Below are some records. Return exactly the lines from the one with "Peru (327, 2477)" to the one with "Mostre mais [button] (506, 2304)", and nothing else.

Extracted information —
▽

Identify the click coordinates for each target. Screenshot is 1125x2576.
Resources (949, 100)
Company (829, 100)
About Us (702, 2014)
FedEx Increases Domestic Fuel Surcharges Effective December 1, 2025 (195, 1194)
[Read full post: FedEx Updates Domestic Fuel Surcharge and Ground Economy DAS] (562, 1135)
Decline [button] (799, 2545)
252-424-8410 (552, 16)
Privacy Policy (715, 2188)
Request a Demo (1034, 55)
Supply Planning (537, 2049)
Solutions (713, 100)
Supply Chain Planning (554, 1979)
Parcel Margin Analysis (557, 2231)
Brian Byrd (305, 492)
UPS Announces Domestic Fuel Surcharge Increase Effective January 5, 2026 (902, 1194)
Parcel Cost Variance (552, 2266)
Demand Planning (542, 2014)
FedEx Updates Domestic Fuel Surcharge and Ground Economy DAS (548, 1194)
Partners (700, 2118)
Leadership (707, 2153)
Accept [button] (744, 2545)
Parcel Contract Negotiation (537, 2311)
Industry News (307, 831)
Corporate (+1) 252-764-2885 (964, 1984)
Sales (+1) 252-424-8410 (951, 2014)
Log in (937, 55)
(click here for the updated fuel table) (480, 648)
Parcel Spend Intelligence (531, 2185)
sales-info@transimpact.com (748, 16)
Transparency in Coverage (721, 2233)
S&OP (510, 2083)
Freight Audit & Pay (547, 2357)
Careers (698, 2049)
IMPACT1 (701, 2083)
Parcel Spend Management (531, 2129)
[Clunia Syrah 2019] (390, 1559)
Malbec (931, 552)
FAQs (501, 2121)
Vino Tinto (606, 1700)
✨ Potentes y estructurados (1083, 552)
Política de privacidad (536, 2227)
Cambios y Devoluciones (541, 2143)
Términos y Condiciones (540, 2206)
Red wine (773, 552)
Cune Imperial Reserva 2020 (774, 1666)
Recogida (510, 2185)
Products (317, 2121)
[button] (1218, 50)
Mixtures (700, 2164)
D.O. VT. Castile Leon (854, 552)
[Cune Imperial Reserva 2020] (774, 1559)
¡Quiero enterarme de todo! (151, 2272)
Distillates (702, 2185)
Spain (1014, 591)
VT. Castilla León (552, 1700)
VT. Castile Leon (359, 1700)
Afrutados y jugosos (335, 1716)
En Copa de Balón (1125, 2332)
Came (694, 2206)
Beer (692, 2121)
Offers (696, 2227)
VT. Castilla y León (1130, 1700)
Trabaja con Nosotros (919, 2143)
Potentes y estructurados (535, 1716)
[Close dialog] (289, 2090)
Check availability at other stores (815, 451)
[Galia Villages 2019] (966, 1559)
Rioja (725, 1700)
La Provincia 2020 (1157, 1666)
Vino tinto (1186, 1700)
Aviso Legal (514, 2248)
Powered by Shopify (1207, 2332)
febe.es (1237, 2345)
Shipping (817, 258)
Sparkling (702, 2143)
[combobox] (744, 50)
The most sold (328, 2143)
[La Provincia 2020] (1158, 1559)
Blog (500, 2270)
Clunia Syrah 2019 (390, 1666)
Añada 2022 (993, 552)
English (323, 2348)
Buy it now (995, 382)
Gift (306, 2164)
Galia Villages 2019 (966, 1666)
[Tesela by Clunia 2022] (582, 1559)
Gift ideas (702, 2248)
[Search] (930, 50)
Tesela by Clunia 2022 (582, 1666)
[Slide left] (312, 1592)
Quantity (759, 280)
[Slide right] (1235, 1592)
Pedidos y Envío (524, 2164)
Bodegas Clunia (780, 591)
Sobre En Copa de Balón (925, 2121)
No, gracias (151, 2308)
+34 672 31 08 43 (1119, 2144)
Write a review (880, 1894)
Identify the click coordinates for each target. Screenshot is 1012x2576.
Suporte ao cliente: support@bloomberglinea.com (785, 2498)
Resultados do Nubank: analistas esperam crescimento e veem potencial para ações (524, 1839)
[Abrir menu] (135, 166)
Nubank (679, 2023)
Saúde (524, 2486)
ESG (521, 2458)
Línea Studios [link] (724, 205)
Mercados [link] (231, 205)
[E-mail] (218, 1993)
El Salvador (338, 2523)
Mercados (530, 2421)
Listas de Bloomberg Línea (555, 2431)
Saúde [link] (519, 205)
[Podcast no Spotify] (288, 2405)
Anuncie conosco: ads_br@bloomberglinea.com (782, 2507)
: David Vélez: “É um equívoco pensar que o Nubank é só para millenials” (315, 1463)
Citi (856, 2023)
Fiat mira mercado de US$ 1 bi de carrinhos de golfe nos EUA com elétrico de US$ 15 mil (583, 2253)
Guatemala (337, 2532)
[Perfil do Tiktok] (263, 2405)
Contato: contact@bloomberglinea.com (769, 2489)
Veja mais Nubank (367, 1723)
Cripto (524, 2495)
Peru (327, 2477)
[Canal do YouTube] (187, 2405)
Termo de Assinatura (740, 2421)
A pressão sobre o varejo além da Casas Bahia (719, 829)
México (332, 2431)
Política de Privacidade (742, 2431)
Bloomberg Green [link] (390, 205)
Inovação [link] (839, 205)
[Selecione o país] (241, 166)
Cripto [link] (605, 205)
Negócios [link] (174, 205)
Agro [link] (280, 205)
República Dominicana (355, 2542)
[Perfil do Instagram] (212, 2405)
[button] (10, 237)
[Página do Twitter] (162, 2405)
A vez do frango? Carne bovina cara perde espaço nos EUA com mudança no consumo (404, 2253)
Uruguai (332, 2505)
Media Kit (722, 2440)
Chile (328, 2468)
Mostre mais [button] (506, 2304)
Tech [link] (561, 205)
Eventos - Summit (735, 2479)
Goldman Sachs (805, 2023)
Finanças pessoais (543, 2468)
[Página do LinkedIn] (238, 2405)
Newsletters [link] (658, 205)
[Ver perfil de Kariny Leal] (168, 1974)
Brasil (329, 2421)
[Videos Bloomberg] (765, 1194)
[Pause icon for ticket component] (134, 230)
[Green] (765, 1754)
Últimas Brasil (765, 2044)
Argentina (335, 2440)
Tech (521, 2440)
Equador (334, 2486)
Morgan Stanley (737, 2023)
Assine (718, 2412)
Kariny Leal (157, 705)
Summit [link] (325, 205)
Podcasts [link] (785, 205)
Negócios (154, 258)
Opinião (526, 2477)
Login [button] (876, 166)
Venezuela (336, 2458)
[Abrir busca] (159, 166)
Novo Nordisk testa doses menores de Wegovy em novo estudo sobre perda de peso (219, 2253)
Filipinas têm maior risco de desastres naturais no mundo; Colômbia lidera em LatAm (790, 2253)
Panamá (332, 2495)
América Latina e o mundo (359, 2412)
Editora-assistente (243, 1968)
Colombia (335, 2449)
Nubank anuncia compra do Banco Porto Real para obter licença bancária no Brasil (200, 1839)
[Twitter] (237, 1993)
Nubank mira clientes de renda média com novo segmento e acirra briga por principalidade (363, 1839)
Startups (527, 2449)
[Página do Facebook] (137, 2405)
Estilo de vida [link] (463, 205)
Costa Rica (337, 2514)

△

Result of the exercise —
Peru (327, 2477)
[Canal do YouTube] (187, 2405)
Termo de Assinatura (740, 2421)
A pressão sobre o varejo além da Casas Bahia (719, 829)
México (332, 2431)
Política de Privacidade (742, 2431)
Bloomberg Green [link] (390, 205)
Inovação [link] (839, 205)
[Selecione o país] (241, 166)
Cripto [link] (605, 205)
Negócios [link] (174, 205)
Agro [link] (280, 205)
República Dominicana (355, 2542)
[Perfil do Instagram] (212, 2405)
[button] (10, 237)
[Página do Twitter] (162, 2405)
A vez do frango? Carne bovina cara perde espaço nos EUA com mudança no consumo (404, 2253)
Uruguai (332, 2505)
Media Kit (722, 2440)
Chile (328, 2468)
Mostre mais [button] (506, 2304)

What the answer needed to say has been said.